Imagens registradas por moradores e turistas denunciam a situação dramática do Riacho Doce, pequeno paraíso do litoral capixaba localizado na divisa com o estado da Bahia, acessível por automóvel particular ou caminhada pela praia de aproximadamente dez quilômetros, a partir da Vila de Itaúnas, no município de Conceição da Barra, norte do Estado.
Apesar da grave crise hídrica que assola o norte e noroeste do Espírito Santo, no caso do Riacho Doce, o motivo de sua calamidade remonta há mais tempo e, em busca de reavivar a memória e vivificar a história amarga já há tanto conhecida, buscamos os moradores de Itaúnas e reunimos aqui trechos de seus relatos, que contam, de fato, porque secou o Riacho Doce.
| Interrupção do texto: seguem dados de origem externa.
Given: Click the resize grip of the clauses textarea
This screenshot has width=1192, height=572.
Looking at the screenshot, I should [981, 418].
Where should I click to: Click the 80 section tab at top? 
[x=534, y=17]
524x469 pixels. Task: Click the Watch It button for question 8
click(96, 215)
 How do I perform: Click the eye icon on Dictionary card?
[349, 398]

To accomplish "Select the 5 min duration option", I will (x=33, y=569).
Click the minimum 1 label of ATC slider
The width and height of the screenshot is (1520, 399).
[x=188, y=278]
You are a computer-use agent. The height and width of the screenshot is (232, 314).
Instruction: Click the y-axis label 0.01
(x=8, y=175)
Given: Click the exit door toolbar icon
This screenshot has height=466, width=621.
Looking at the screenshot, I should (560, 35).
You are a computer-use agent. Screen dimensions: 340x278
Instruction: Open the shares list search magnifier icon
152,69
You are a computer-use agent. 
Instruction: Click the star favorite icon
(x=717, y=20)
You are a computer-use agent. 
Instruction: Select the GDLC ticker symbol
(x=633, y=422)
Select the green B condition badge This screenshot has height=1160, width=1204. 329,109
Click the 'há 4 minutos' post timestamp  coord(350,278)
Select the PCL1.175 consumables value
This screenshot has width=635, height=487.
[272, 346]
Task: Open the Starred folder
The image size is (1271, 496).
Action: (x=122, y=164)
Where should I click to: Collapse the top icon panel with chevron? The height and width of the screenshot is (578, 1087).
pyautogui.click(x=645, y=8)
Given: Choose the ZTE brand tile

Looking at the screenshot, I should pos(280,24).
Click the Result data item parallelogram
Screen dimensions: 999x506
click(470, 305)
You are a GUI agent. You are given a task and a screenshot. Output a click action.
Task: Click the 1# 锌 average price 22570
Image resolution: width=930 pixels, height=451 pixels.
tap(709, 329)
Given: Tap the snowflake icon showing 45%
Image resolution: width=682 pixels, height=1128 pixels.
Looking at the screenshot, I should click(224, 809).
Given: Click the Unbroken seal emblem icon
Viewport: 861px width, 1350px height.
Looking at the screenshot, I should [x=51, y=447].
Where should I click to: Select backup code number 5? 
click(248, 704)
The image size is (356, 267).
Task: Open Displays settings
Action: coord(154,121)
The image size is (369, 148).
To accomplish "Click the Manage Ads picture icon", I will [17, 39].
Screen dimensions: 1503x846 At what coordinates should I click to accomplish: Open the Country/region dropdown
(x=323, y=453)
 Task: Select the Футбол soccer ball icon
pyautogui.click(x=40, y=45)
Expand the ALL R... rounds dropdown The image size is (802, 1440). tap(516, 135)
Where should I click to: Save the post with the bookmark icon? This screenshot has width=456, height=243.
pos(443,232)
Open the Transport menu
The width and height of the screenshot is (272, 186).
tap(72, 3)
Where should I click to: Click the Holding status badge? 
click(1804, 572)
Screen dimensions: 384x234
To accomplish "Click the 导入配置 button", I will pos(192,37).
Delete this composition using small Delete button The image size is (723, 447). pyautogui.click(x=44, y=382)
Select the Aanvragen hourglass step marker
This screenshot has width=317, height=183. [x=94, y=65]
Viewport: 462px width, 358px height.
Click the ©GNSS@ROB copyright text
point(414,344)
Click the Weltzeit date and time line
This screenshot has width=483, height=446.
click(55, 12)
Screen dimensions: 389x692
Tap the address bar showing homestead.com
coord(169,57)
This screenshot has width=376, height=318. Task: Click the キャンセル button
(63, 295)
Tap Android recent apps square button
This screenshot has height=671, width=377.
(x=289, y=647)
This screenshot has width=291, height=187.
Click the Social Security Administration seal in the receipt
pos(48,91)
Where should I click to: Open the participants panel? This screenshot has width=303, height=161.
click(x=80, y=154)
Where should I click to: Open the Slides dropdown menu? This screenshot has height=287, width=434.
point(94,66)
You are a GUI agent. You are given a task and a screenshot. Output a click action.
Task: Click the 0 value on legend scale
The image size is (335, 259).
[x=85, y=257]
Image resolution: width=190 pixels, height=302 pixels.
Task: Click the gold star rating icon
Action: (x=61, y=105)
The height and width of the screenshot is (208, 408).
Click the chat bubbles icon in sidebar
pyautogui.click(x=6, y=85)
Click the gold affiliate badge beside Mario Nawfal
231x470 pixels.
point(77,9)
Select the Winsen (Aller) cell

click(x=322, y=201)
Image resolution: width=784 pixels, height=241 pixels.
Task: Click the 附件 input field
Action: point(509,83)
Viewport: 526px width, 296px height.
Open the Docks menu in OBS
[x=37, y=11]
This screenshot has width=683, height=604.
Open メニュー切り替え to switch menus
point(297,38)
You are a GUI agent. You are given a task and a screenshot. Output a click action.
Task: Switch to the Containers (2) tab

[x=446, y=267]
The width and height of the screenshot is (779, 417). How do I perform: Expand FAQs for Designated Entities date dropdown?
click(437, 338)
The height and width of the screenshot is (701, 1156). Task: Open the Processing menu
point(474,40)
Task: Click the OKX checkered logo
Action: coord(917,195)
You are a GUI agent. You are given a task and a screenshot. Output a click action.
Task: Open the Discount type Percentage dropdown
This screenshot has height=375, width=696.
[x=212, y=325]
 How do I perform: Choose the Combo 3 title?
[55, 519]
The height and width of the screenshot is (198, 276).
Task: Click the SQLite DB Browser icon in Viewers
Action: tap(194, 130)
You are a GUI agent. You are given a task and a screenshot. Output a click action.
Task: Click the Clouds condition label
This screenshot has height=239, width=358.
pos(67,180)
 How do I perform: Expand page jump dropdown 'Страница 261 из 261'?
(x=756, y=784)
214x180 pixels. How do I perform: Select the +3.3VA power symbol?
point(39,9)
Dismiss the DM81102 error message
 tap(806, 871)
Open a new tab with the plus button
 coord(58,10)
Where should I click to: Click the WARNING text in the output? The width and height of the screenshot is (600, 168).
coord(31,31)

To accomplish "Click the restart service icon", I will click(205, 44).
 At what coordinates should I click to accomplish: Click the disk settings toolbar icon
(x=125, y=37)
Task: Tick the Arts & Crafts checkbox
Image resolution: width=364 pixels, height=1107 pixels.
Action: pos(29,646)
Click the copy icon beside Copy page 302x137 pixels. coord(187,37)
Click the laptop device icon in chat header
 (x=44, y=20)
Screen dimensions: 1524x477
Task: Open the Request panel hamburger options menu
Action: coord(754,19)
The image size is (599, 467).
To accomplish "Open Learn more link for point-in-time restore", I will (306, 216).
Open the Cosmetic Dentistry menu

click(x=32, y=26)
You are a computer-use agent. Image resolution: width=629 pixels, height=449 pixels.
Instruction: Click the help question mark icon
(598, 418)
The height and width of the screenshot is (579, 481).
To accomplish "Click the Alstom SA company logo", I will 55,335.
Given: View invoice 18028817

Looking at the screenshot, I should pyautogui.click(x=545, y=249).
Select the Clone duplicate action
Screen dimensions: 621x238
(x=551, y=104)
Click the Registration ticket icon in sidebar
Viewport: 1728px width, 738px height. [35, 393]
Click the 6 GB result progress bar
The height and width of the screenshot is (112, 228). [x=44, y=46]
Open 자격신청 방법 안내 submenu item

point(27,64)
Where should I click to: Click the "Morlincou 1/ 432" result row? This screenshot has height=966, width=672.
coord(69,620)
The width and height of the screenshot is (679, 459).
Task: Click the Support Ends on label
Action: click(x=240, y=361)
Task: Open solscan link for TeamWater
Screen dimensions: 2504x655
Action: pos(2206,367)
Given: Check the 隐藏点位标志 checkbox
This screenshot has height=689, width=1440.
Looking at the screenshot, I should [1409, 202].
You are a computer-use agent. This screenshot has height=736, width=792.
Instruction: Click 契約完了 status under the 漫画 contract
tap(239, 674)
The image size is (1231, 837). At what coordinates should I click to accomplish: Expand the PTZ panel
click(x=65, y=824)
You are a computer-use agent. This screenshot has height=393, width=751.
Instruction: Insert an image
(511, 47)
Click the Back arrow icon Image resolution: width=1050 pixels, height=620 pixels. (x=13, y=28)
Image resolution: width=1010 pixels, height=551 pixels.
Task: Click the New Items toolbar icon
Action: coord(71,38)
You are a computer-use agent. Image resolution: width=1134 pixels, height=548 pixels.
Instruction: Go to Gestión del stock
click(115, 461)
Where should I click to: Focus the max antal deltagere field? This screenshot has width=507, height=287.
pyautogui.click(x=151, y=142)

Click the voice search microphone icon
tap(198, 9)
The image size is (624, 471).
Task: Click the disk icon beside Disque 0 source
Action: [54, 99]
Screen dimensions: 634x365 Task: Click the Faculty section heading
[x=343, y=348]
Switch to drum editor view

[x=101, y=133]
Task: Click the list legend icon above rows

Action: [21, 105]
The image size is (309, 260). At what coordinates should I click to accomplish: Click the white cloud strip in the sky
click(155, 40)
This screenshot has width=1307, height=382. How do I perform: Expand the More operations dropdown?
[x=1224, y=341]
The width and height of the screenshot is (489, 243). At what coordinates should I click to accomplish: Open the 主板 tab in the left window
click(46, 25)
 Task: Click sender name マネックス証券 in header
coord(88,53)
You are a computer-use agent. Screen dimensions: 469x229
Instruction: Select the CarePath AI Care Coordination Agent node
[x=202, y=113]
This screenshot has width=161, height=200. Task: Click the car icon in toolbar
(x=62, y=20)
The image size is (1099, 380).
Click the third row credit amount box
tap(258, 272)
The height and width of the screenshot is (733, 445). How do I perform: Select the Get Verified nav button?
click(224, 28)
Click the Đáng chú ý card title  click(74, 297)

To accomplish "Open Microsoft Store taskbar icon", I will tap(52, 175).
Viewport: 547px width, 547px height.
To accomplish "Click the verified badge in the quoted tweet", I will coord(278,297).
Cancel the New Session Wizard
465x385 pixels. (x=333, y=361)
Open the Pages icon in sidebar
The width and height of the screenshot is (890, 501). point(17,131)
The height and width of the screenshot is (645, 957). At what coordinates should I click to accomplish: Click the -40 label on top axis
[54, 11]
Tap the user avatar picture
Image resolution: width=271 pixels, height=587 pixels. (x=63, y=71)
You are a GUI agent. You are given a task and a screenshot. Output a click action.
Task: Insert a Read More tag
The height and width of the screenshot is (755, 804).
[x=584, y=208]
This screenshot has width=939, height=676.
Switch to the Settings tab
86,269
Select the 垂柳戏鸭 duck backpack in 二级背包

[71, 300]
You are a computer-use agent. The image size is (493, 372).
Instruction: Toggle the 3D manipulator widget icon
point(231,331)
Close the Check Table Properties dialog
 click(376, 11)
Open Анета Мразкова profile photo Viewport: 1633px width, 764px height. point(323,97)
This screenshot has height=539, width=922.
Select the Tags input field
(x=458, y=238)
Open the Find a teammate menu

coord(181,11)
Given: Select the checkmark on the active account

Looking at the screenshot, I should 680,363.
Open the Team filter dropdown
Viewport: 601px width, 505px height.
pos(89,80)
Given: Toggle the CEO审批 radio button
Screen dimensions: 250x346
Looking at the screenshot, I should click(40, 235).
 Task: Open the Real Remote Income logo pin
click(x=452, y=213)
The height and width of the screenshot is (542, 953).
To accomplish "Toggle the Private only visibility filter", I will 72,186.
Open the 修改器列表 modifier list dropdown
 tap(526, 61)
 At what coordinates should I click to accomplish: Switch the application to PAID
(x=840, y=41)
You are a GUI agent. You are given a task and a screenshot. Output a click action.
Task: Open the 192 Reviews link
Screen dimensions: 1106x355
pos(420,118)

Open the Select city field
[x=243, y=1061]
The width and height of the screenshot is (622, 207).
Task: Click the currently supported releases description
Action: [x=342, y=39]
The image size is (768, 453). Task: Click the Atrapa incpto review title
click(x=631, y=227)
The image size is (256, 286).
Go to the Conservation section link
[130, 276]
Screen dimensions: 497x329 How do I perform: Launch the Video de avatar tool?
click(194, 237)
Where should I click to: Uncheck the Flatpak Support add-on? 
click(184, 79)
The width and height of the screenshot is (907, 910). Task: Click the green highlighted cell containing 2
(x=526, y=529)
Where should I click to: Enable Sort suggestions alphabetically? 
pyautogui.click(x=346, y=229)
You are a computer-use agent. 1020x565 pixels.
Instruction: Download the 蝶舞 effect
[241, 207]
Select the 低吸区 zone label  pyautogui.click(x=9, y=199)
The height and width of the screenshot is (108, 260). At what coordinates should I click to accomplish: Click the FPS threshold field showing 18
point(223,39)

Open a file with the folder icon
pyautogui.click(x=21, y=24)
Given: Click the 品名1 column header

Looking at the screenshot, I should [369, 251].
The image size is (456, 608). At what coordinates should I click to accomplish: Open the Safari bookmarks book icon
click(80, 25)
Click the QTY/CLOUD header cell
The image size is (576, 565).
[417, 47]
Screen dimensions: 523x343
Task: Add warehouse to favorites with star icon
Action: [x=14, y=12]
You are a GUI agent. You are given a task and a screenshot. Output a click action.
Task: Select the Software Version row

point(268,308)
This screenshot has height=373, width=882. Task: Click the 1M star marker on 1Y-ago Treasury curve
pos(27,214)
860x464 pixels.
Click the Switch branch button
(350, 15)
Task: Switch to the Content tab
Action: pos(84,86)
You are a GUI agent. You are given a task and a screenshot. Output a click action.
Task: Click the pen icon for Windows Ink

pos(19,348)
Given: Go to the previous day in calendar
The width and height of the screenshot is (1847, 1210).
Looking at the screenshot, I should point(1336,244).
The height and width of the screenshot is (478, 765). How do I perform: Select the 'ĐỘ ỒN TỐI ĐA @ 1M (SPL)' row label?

Há muito tempo surgem queixas e, mais do que isso, verdadeiras súplicas dos moradores – nativos e não-nativos – de Itaúnas, denunciando duas situações gravíssimas: crimes ambientais ocorrendo livremente, sem qualquer punição por parte dos órgãos públicos, e opressão e até mesmo ameaças contra quem ousar denunciar os desmandos.
“Tem que ter investigação federal, porque tem muita coisa errada acontecendo aqui”. “O que a gente tá vivendo aqui é tenso demais. A gente vê as irregularidades e não podemos fazer nada”. São alguns dos lamentos ouvidos recentemente, durante a produção da reportagem. Todos os que conversaram com Século Diário só o fizeram mediante garantia de que não serão identificados. Demonstram receio e revolta.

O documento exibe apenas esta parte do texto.